- Passage to read -

——————————

The trouble with this conspiracy theory is that Woods is actually factually on record as saying Trump is one of her top two favorite presidential candidates. As such, Woods is the only elected official in the state to affirmatively say she likes Trump.

Woods “narrowed the field” after watching the GOP prez debate in Boulder, and she concluded that her “favorites are Ted Cruz and Donald Trump” (here at 25 min, 50 seconds).

Later, Woods “liked” a Facebook post by The Conservative Update, which stated:

‘Like’ if you would vote for Donald Trump if he were the 2016 GOP nominee.

So if Woods was secretly in the tank for Cruz last year, when she voted against the presidential-primary bill, she, at a minimum, had a change of heart after being wowed by Trump at the Boulder GOP debate. But, more likely, she voted against the prez-primary bill for other reasons.

In any case, Hahn should update her post with the fact that Woods praised Trump and said he was one of her favorite candidaates along with Cruz, before she jumped on the Cruz boat.

State GOP chair fires back at Trump Campaign

Tuesday, April 12th, 2016

Colorado GOP State Chair Steve House fired back at Donald Trump’s presidential campain yeseterday, saying campaign staffers know they were treated “fairly” in Colorado, but are attacking state Republicans anyway because they want to advance a “narrative” that “typical politics” is “unfair and improper.”

“Alan, [Colorado Trump Campaign Director] Patrick [Davis], even [Senior Trump Advisor] Stephen Miller, who visited us out here, they know I didnt send out the tweet,” House told KNUS 710-AM yesterday. “They know that’s not who I am. They know I didn’t treat them unfairly.

“They also know they weren’t in a great position to win delegates here, but at the same time they have a campaign to run and there’s sort of a narrative out there about the syestem and typical politics being unfair and improper. And they are trying to keep that narrative up, and it’s going to come a little bit at my expense.”

House is referring to a tweet stating, “We did it. #NeverTrump,” launched on the state GOP Twitter feed Sunday, after it was clear Trump didn’t win a single Colorado delegate to the Republican National Convention in Cleveland in July.

On the radio, House again denied that the state party was responsible for the tweet, and he said an investigation is underway.

House said on air his office is “very, very close” to figuring out who sent the tweet, and he promised he’d announce exactly what happened as soon as he knows.

——————————

- Data -
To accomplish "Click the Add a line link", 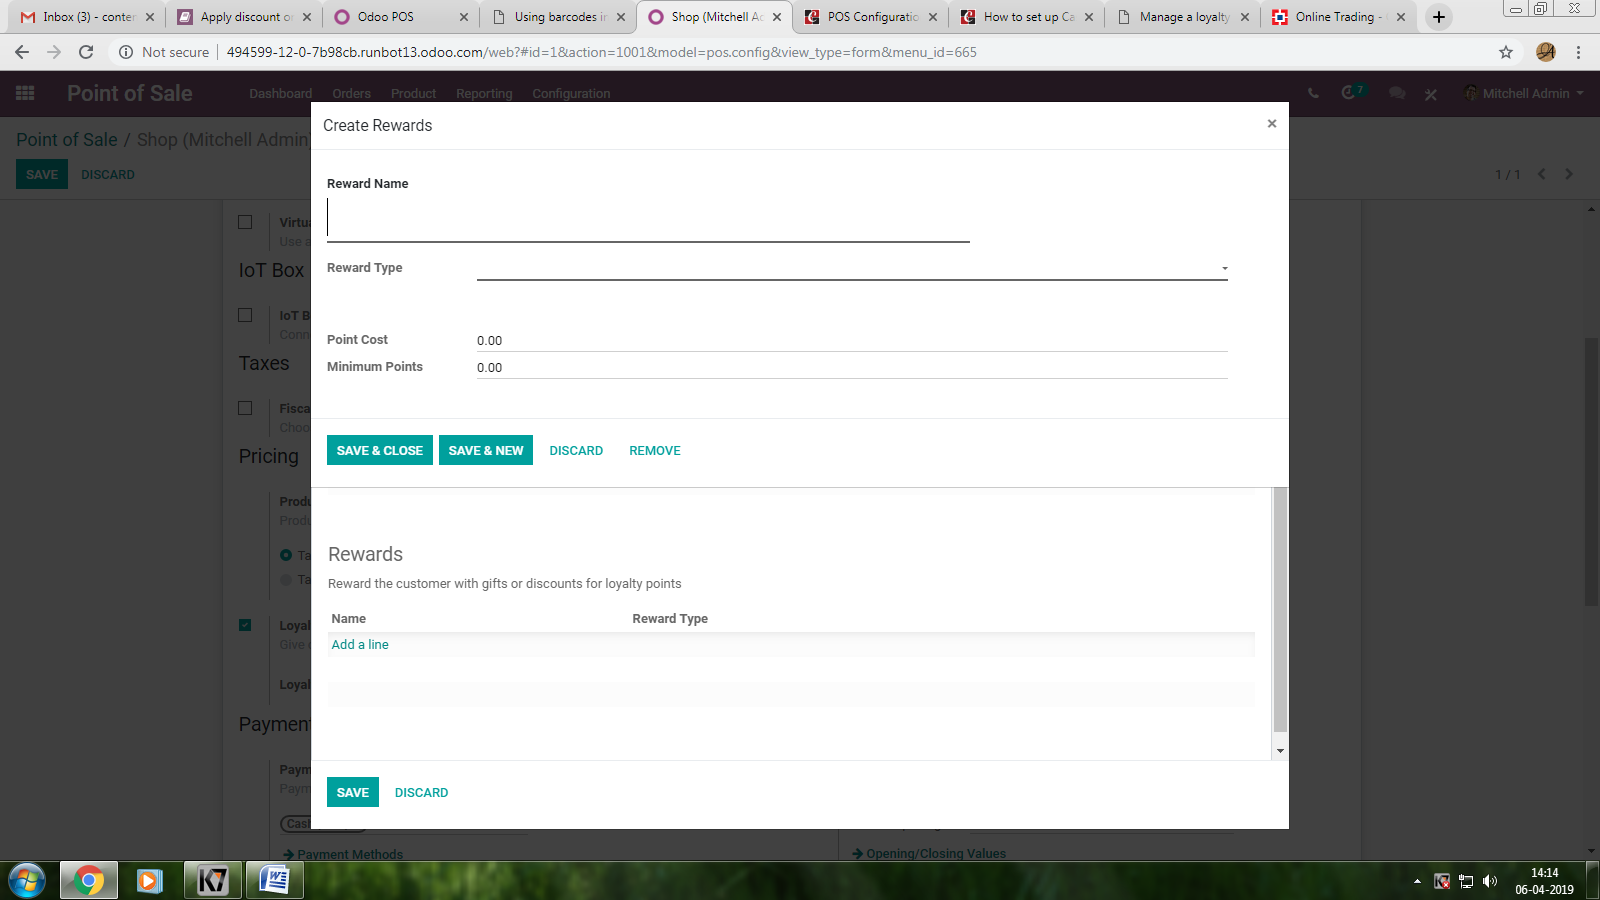I will 360,644.
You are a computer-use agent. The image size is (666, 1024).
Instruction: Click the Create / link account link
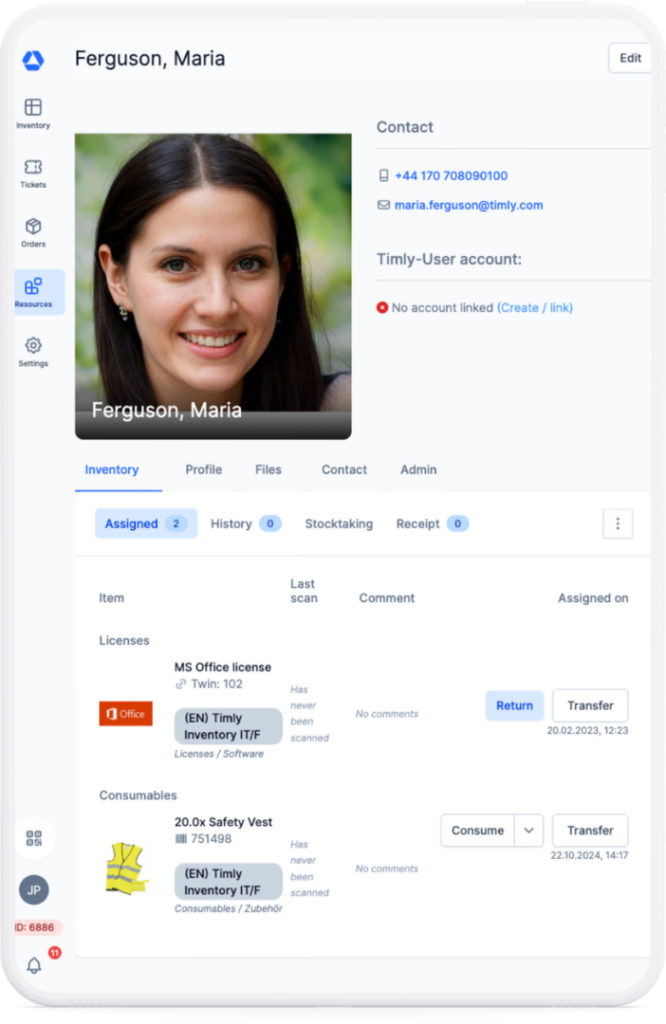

——————————

- Tasks to complete -
A - In the passage on Colorado Republicans and Trump, reproduce the text starting at "State GOP chair" and ending at "treat them unfairly.".
B - In the passage on Colorado Republicans and Trump, which two candidates did Woods name as her favorites after watching the Boulder debate?
You won't need the lines for this.

- Results for the exercise -
A -
State GOP chair fires back at Trump Campaign

Tuesday, April 12th, 2016

Colorado GOP State Chair Steve House fired back at Donald Trump’s presidential campain yeseterday, saying campaign staffers know they were treated “fairly” in Colorado, but are attacking state Republicans anyway because they want to advance a “narrative” that “typical politics” is “unfair and improper.”

“Alan, [Colorado Trump Campaign Director] Patrick [Davis], even [Senior Trump Advisor] Stephen Miller, who visited us out here, they know I didnt send out the tweet,” House told KNUS 710-AM yesterday. “They know that’s not who I am. They know I didn’t treat them unfairly.

B - Ted Cruz and Donald Trump.